Canada supports carbon pricing
Documents obtained from PCO outline country’s global strategy
Canada supports putting a price on carbon emissions as part of a global climate change strategy, say newly released records prepared at the highest levels of the federal government.
Documents obtained from the Privy Council Office and Environment Canada show that, despite the fact the Conservatives have repeatedly criticized the idea of a carbon tax and the NDP’s backing for such a scheme, the federal government has supported a different form of carbon pricing.

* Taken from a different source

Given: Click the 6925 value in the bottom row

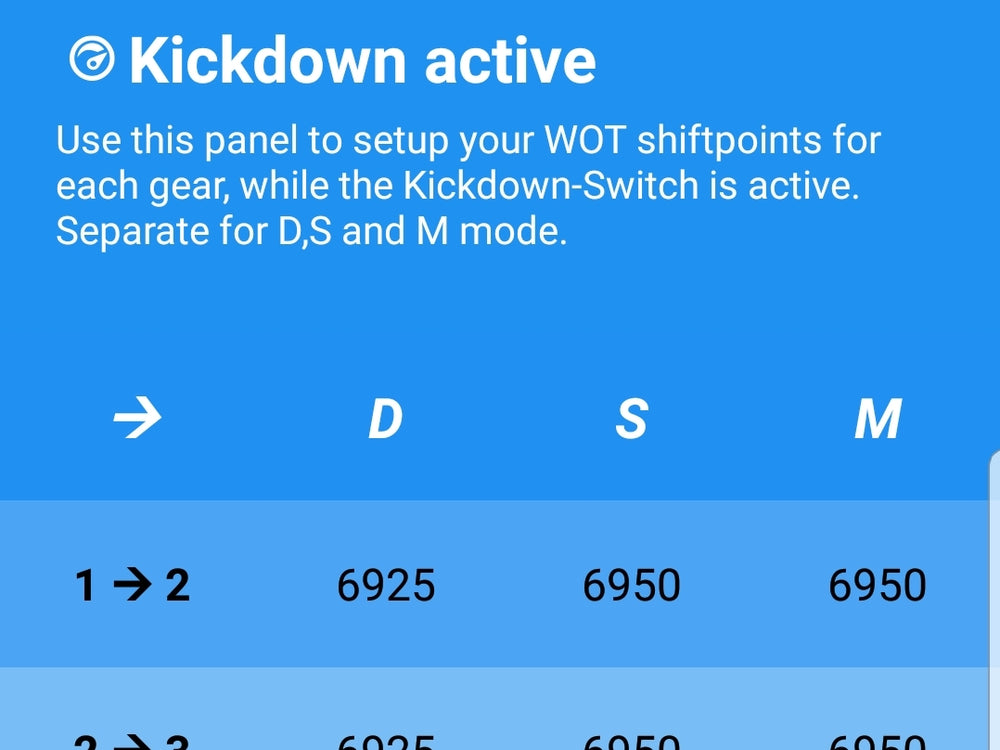Looking at the screenshot, I should 388,740.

The Privy Council Office is the central department in the government that supports the prime minister’s office. The PCO documents, obtained under access-to-information, highlight calls from the World Bank for “putting a price on carbon for developed countries” and say “Canada could support other countries implementing this proposal.”
They also say: “Canada supports the development of new marketbased mechanisms that expand the scale and scope of carbon markets.”
The notes were prepared for the November 2011 G20 summit attended by Harper, one month before Canada announced plans to withdraw from the Kyoto Protocol, an international agreement with legally binding carbon-reduction targets. The PCO records also said that Canada wanted to expand markets that require polluters to pay and allow other companies to profit from deploying technologies or other methods to reduce emissions in the atmosphere.
The records from Environment Canada say that ‘well-designed environmental policy’ can support jobs and growth while avoiding ‘serious’ and ‘significant’ impacts.
The records from Environment Canada say that “well-designed environmental policy” can support jobs and growth while avoiding “serious” and “significant” impacts to health, safety and the economy. The records noted Canada, as the only country to fail in its Kyoto commitments, was facing mounting international pressure to demonstrate its own concrete actions to address climate change.
Harper’s office referred questions about both sets of records to Environment Minister Leona Aglukkaq, who said through a spokeswoman that the government does not support a carbon tax. The spokeswoman repeated a message the government has put out in the past: that an NDP climate change proposal from the last election to raise billions of dollars by auctioning off pollution permits as part of a market-based carbon pricing scheme was a tax on gas, groceries, electricity and everything else.
All major federal political parties in Canada supported different forms of carbon pricing — either through a direct tax or a market-based system — in the 2008 federal election, but the Conservatives later decided to favour binding regulations in each industrial sector instead, because of the failure of the U.S. Congress to pass legislation creating a carbon market.
Several provinces, including Alberta, British Columbia and Quebec, have introduced or are implementing different forms of carbon pricing or direct taxes on greenhouse gas pollution.